**WHAT THIS TASK INVOLVES**
Copying exactly, give the lines in the material below from the one with "The image size is (428, 329)." to the one with "Tap the emoji", ends included, and nothing besides.
--*--
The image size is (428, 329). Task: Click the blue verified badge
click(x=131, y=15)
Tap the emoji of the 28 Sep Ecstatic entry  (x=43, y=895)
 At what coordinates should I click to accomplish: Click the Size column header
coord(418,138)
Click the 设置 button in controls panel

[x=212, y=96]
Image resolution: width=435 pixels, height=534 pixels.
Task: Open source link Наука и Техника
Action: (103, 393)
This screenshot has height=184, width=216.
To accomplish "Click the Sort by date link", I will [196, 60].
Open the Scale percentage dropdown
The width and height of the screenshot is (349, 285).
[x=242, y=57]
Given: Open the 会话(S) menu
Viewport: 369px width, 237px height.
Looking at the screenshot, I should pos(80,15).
--*--
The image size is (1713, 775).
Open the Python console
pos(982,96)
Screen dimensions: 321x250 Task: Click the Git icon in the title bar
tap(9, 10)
--*--
**EXERCISE OUTPUT**
The image size is (428, 329). Task: Click the blue verified badge
click(x=131, y=15)
Tap the emoji of the 28 Sep Ecstatic entry  (x=43, y=895)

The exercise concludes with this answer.